[Pelvic infiltrations following amputation procedures for rectal carcinomas].

Rozhl Chir

I. chirurgická klinika VFN a 1. LF UK, Praha.

Published: July 2006

Introduction: The authors present anatomical division of the rectum and then give a short overview of the rectal surgery development. Currently, even in departments specialized in colorectal surgery, 25-30% of the rectal carcinoma cases must be managed by abdominoperineal amputations. COMPLICATIONS OF AMPUTATION PROCEDURES: The study deals with complications following extirpation of the rectum, like bleeding and its management, inflammatory complications during the healing process or following healing of the perineum.

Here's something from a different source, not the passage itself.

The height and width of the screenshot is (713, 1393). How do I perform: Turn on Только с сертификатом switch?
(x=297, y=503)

However, pelvic relapses, which in most cases cannot be managed surgically, remain the major therapeutic problem. These cases are indicated for systemic treatment with combinations of cytostatic drugs, eventually for radiotherapy.

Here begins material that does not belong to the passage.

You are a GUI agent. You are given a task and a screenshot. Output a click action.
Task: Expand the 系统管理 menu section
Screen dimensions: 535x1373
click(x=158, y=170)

Results: 324 patients with rectal carcinomas were operated at the 1st Surgical Clinic of the VFN in Prague. In 230 cases, resection was completed, in 94 cases, the rectum was amputated. In 78 cases, sutures of the pelvic floor was conducted, 64 cases healed per primam within 3 weeks, 11 healed per secundam within 3 months. In 16 cases, tamponade with surgical cover sheets and longettes was applied. 70% of these patients healed within 12 weeks of the surgery. In 3 cases, chronic fistules persisted for over 6 months. In 11 cases, locoregional relapses occurred. In 2 cases, radical excision was conducted, the other underwent systemic chemotherapy.

Conclusion: Good preoperative care of the intestine, ATB prophylaxis and saving surgical technique were the precautions taken with the aim to prevent inflammatory complications. With respect to management difficulties of local relapses following amputations of the rectum, a requirement for total excisioning of the mesorectum on the first operation is substantial.